Barely a half-mile away, the cloud of debris billows into the sky. The air fills with sirens, and people pour into the street, climbing on top of otherwise never-used pedestrian bridges, craning to make out something in the distance. A pickup truck piled with bloody bodies passes by from the site of the explosion as the cloud slowly descends, losing its shape and covering the city with a new layer of dust and sand.
This is Kandahar, and no one is surprised anymore. Seven times during the past year, blast waves from huge car bombs have ripped through town, shattering windows and throwing up similar clouds of debris. A few weeks ago, a bomb targeting a police convoy tore a huge crater into the street just outside our door. Not long after that, a massive car explosion devastated downtown Kandahar, killing more than 40 and wounding dozens. It was 20 minutes after the call to prayer, when everyone in Kandahar was sitting down to break the Ramadan fast. The blast blew out our windows, shaking plaster from the ceiling and sending glass flying through the room in thousands of pieces. Gunfire ensued. Once the dust settled, you could see the bomb site, just three blocks from our house, streaks of flames shooting into the night sky.

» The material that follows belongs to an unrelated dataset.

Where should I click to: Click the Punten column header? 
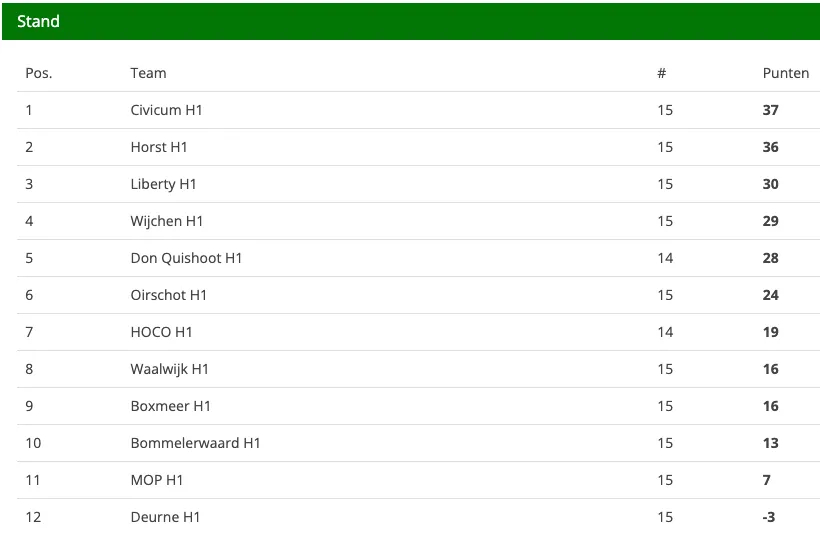pyautogui.click(x=785, y=73)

This is our life, and as the only two Westerners living permanently in Kandahar without blast walls and intrusive security restrictions to protect us, it has been a mix of isolation, boredom, disarmingly potent realizations, and outright depression in the face of what is happening. In our 18 months here, we have witnessed up close the ruinous consequences of a conflict in which no party has clean hands. We have spent countless hours talking with people of all persuasions in Kandahar, from mujahedeen who fought against the Soviets in the 1980s, to guerrillas who fought alongside the Taliban in the 1990s, to Afghans who fight against the Kabul government and foreign forces today. And we have learned that Kandahar defies simple categorization; far more understanding is necessary before we can appreciate how (and how many) mistakes have been made by the Western countries waging war here, let alone begin crafting a vision for the future.
Our Kandahar has many faces, though, not all branded by conflict. Life here is also about swimming in the nearby Arghandab River, enjoying the cool caramel taste of sheer yakh, and sitting among the branches of a friend's pomegranate orchard. It's listening to tales of the past 30 years told by those who directly influenced the course of history, and it's watching the traditional atan dance at wedding celebrations.
Still, violence affects most aspects of life in Kandahar now, and the city has become used to the bombings. For smaller attacks it takes less than an hour for things to return to normal; the people absorb violence like a sponge. After the recent blast that blew out our windows, one of our Afghan friends turned to us and said, "There are those Afghans who migrated to the West who say they miss Afghanistan." He burst into laughter. "This is what they are missing!"